Lets ease our worry by coming up with a plethora of reasons why Berbatov is better..

I will start with 10, lets try and get it to 100...The Newbies did it in a day and I only gave them 5 to start with. You're better than the Newbies aren't you?

Before we start. This is Peter Stormare.



And we're off...

1. He doesn't Run, He Walks - You can't run before you can walk. Well you probably can but you'll fall over. BerbaGoal know this. Why expend good energy running about. Walk, it's better

2. He doesn't like Hot Places - Manchester is cold and wet. We all know this is the only reason all top class superstars don't play for us.

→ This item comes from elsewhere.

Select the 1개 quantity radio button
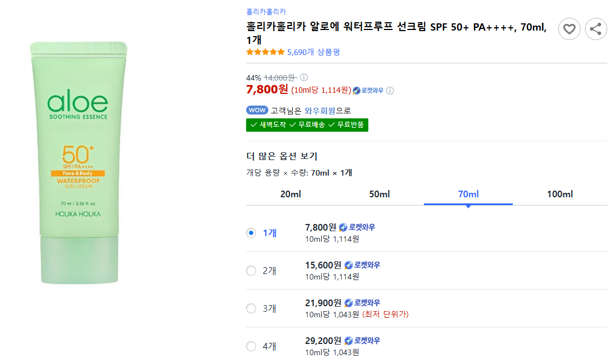This screenshot has height=364, width=615. [x=251, y=233]
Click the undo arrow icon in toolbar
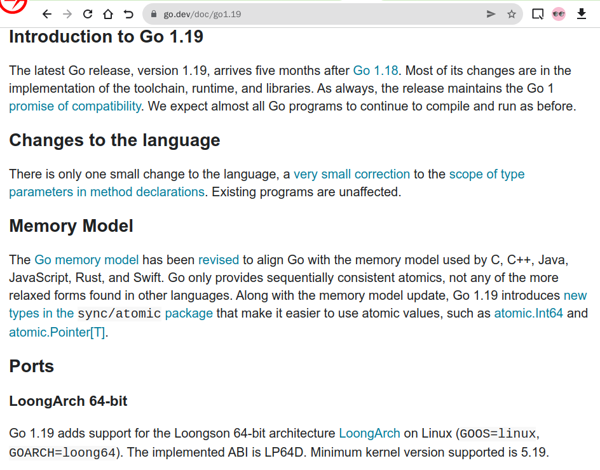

BerbaSkill is from Bulgaria. As we know, all Eastern bloc/Baltic countries are cold. We also know from Hollywood films that they are all grey, war torn, derelict no mans lands, populated entirely by people in head scarves drinking Vodka in fingerless gloves. Also, Peter Stormare lives in all of them. As such, BerbaTrick will never leave us.

3. He isn't made of Wood - As good as Ronaldo is, he is still made of wood. He needs the constant application of Ronseal Quick Dry and WoodStain in order to maintain his proficiency. BerbaNet needs no such maintenance, he is made of Steel and Dreams.

4. He won't stifle Rooney - As we all know, Ronny Wood selfishly bent the team to his whim. As a result our feted man child was forced to play in Central Defence, limiting his creative output considerably. Berbatov has no impact on Wayne Rooney what so ever.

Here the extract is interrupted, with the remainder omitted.